◆ **TEXT PROVIDED**
'''

Step 1: Configure the CSV that you want to upload into Mixpanel
- Open a new CSV in your choice of spreadsheet software (Excel, Google Spreadsheet..)
- The column that represents the join key within the products lookup table needs to be added as the first column in the CSV.
- The name for that 1st column DOES NOT NEED to be the same as the join key (in this case, the first column in the products lookup table didn’t need to be “ProductID”) - it just needs to be the first column in the CSV.
- Now add a new column for each new attribute that you are trying to get into Mixpanel.
- From our earlier example, Product Category, Product color and Product price will be its own columns.
- Please note: the names of the other columns are important and it should be the string that you want to show users within the product, so if you've added Product Category, Product color and Product price as column names, the lookup profile properties will show up as Product Category, Product color and Product price.
- Now add all the values as separate rows.

'''

◆ **DATA LISTING**
'''

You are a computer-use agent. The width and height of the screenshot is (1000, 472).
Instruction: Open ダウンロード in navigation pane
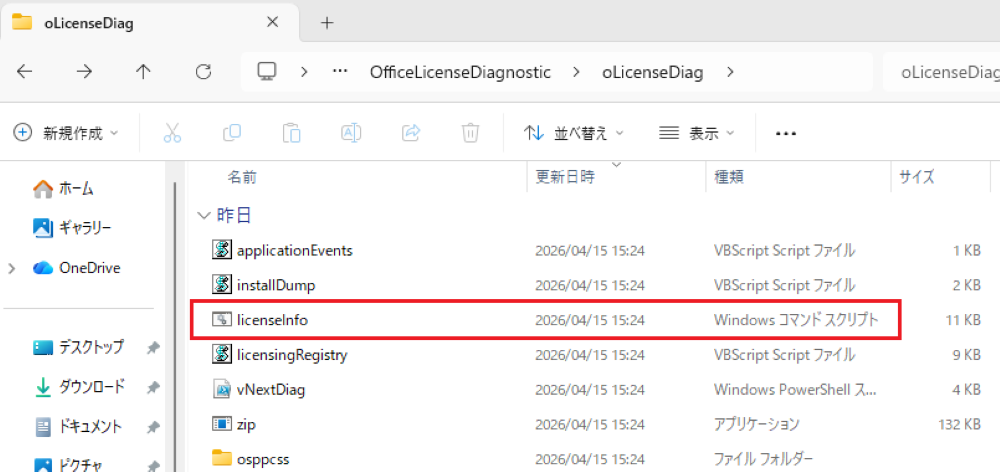click(93, 386)
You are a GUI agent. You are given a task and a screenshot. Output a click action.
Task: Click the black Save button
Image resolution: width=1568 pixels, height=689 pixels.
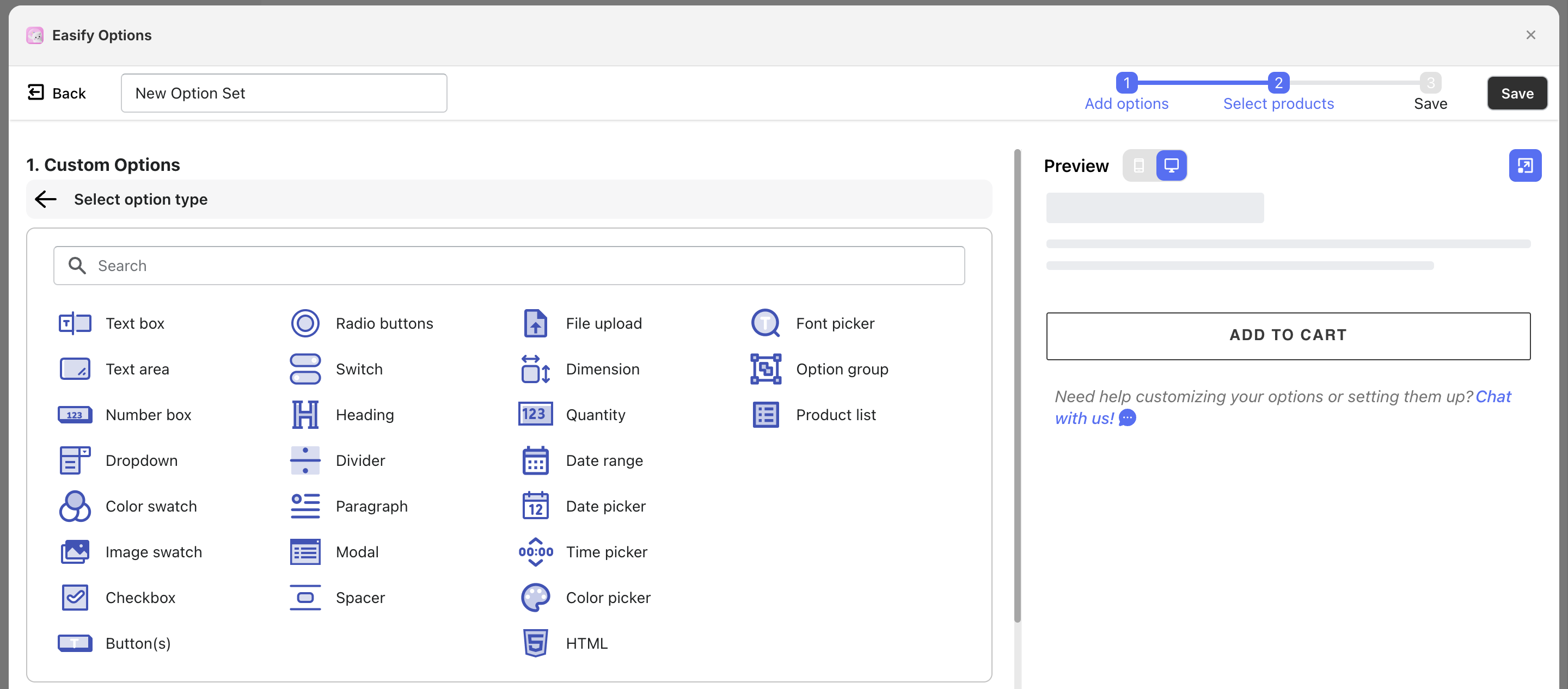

'''

◆ **GIVEN EXERCISE**
Continue the guide to setting up a CSV for upload into Mixpanel from the point where it stops. The material is not required for this exercise.

◆ **RESULT FOR THIS EXERCISE**
- Save this CSV/Download the CSV. XLS files are not supported at this time. The file needs to be comma-separated in order for this import to work.
- Please note: There cannot be rows with duplicate values of the join key, as it is a 1:1 map with the property within Mixpanel.
Right:
ProductID |
Product Category |
Product Color |
Product price |
1 |
jeans |
blue |
39.99 |
2 |
tshirt |
white |
25 |
3 |
tie |
red |
20 |
Wrong:
ProductID |
Product Category |
Product Color |
Product price |
1 |
jeans |
blue |
39.99 |
1 |
jeans |
white |
45 |
2 |
tie |
red |
20 |
In this case, the second row with the duplicate ProductId will be dropped during the upload process.
Step 2: Upload CSV and map to an existing property within Mixpanel
- Go to Lexicon
- Navigate to lookup tables
- Hit “Import" -> "Lookup table”
- Click "Import CSV" and select the lookup table from your local machine.
- Click "Select a property" under "Map to Property" and select which event or user property you'd like to map this lookup table to.
- Click "Save".
Step 3: Analyze!
- Go to the Mixpanel report where you are doing your analysis
- Select the operation that you want to do (Filter/Breakdown/Aggregate) and then select the join key property (in our earlier example, ProductID) and then select which of the new properties you want to use for the analysis.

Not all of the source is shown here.